After an incredibly prolific period when it seemed like no month passed without the publication of at least one Emerging Civil War title, I believe this is the first series installment to appear in around a year (the next most recent being the New Market entry). In Hellmira: The Union’s Most Infamous Civil War Prison Camp - Elmira, NY, Derek Maxfield examines the improvised POW camp (only in operation during the final year of the war) that more than earned its nickname of "Hellmira."

From the description: "Hastily constructed, poorly planned, and overcrowded, prisoner of war camps North and South were dumping grounds for the refuse of war. An unfortunate necessity, both sides regarded the camps as temporary inconveniences—and distractions from the important task of winning the war. There was no need, they believed, to construct expensive shelters or provide better rations. They needed only to sustain life long enough for the war to be won. Victory would deliver prisoners from their conditions." Before that final victory arrived, very nearly a quarter of the 12,000 Confederate prisoners housed at Elmira during its year of operation died.

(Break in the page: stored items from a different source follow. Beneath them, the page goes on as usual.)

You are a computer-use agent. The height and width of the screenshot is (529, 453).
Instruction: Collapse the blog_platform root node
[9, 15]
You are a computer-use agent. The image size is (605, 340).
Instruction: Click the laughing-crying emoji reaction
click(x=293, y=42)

As most readers are aware of already, Elmira is sometimes regarded as the North's Andersonville. "In the years after the war, as Reconstruction became increasingly bitter, the North pointed to Camp Sumter—better known as the Andersonville POW camp in Americus, Georgia—as evidence of the cruelty and barbarity of the Confederacy. The South, in turn, cited the camp in Elmira as a place where Union authorities withheld adequate food and shelter and purposefully caused thousands to suffer in the bitter cold. This finger-pointing by both sides would go on for over a century."

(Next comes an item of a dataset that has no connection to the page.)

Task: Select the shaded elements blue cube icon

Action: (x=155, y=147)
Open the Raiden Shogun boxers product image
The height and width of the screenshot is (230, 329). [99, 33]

Not interested in engaging in that kind of back and forth, Maxfield instead "contextualizes the rise of prison camps during the Civil War, explores the failed exchange of prisoners, and tells the tale of the creation and evolution of the prison camp in Elmira. In the end, Maxfield suggests that it is time to move on from the blame game and see prisoner of war camps—North and South—as a great humanitarian failure."

As expected, the book possesses an abundance of photographs and other illustrations. The popular appendix section, a series mainstay, includes a driving tour of Elmira; a profile of John W. Jones (a former slave who was sexton of nearby Woodlawn Cemetery, where the Elmira dead were interred); an account of the Shohola Train Wreck of 1864 that killed 48 Confederate prisoners and 17 Union guards; the story of prisoner Berry Benson's escape from Elmira; a look at Mark Twain's past and present associations with the city of Elmira (he's buried at Woodlawn Cemetery) and Elmira College (which has a Center for Mark Twain Studies); an overview of Andersonville; and finally, in common with most series titles, a preservation essay.

3 comments:

  1. Could have sworn I left a comment.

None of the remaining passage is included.